---- BLOC DE TEXTE
A l’heure où l’on nous explique qu’il faudrait introduire l’esprit de Montessori dans les écoles françaises, il est intéressant de relire ce qu’écrivait Jacques Ellul en 1954 à ce propos.

Faut-il introduire l’esprit de Montessori dans les écoles françaises, comme le ministre l'appelle de ses voeux au terme d'une lente évolution des conceptions pédagogiques oficielles ? Tel n'était pas, en tout cas, le point de vue de Jacques Ellul, l'un des penseurs français les plus iconoclastes du siècle dernier. Il fut à la fois Professeur de droit et anarchiste, très bon connaisseur du marxisme et chrétien. Souvent classé parmi les penseurs personnalistes, il est en particulier connu pour ses ouvrages sur la sociologie et la philosophie de la technique, notamment La technique ou l’enjeu du siècle (1954), Le système technicien (1977) et Le Bluff technologique (1988).

 

Une critique de la pédagogie traditionnelle

Ellul consacre quelques pages à la pédagogie dans La technique ou l’enjeu du siècle, en particulier dans un passage intitulé « Technique de l’école »   . Il commence son texte par une critique de la pédagogie traditionnelle. Il est important de le rappeler pour la suite du propos : Ellul ne semble pas être un nostalgique de l’école traditionnelle, à propos de laquelle il écrit : « Nous avons tous, nous adultes en 1950, connu les sombres écoles où le maître est l’ennemi, où la punition est constamment menaçante (…). Nous avons devant les yeux les livres sans images, les leçons incompréhensibles qu’il fallait indéfiniment apprendre par coeur, et la discipline et l’ennui (…). Embryon de politique, les ligues des faibles se formaient vite : concurrence impitoyable que venait accroître la concurrence des études, des notes et des places »   .

On le voit, ce n’est pas du tout un portrait passéiste et nostalgique de l’école de son enfance que dresse Jacques Ellul. Son portrait n’a rien à envier à l’école caserne de Fernand Oury et Jacques Pain ou à l’institution disciplinaire décrite par Michel Foucault dans Surveiller et Punir.

Il ajoute : « Les catégories étaient alors simples, le travail était une damnation, l’école un monde hostile, la société devait être semblable. Les supérieurs étaient des ennemis ; les hommes se divisaient en rampants qui veulent réussir, en durs qui sont assez forts pour s’en passer, et tout le reste était soumis ou révolté, suivant l’autorité supérieure »   .

Ce système scolaire traditionnel était assez facile à interpréter selon les catégories d’une pensée libertaire : d’un côté l’autoritarisme de l’institution, de l’autre côté la révolte. C’est l’univers scolaire que décrit par exemple le cinéaste Jean Vigo dans Zéro de Conduite.

 

La complexification de l’analyse : « les techniques de l’école nouvelle »
--------
CONSIGNE |
Recopiez le passage du texte sur Jacques Ellul et l'école, en commençant à « A l’heure où » et en terminant à « Bluff technologique (1988). ». Les données ci-dessous n'ont aucun lien avec le texte.
---- DONNÉES FOURNIES
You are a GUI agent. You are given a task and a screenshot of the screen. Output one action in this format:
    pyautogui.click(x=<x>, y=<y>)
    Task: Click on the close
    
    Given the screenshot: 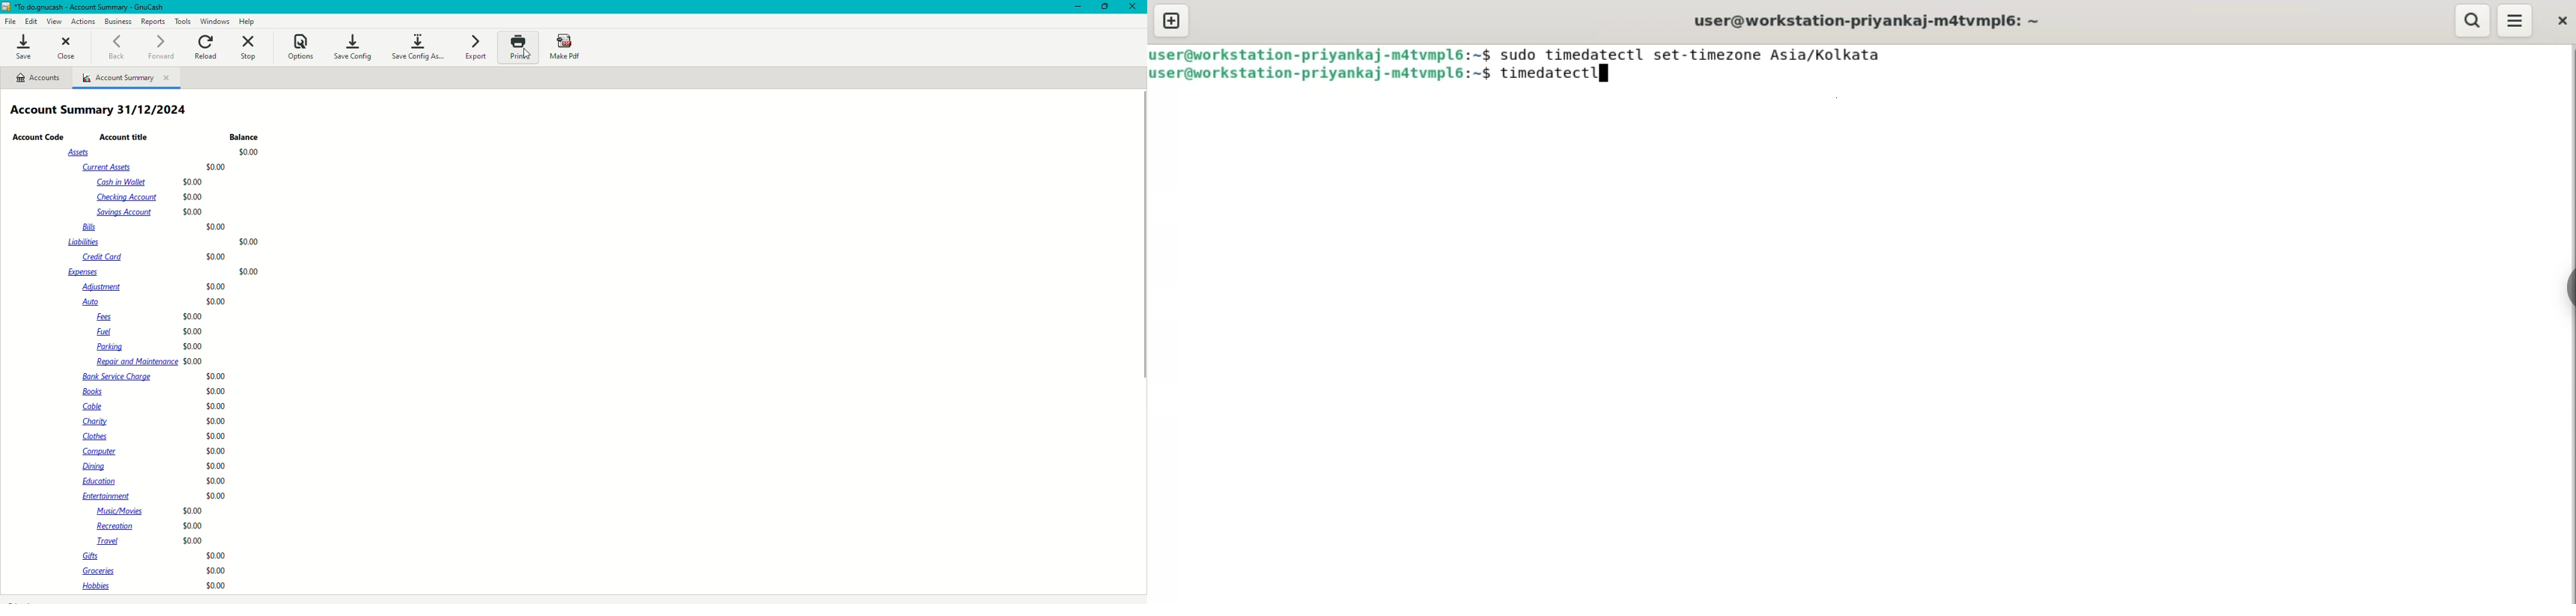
--------
RÉPONSE ATTENDUE |
A l’heure où l’on nous explique qu’il faudrait introduire l’esprit de Montessori dans les écoles françaises, il est intéressant de relire ce qu’écrivait Jacques Ellul en 1954 à ce propos.

Faut-il introduire l’esprit de Montessori dans les écoles françaises, comme le ministre l'appelle de ses voeux au terme d'une lente évolution des conceptions pédagogiques oficielles ? Tel n'était pas, en tout cas, le point de vue de Jacques Ellul, l'un des penseurs français les plus iconoclastes du siècle dernier. Il fut à la fois Professeur de droit et anarchiste, très bon connaisseur du marxisme et chrétien. Souvent classé parmi les penseurs personnalistes, il est en particulier connu pour ses ouvrages sur la sociologie et la philosophie de la technique, notamment La technique ou l’enjeu du siècle (1954), Le système technicien (1977) et Le Bluff technologique (1988).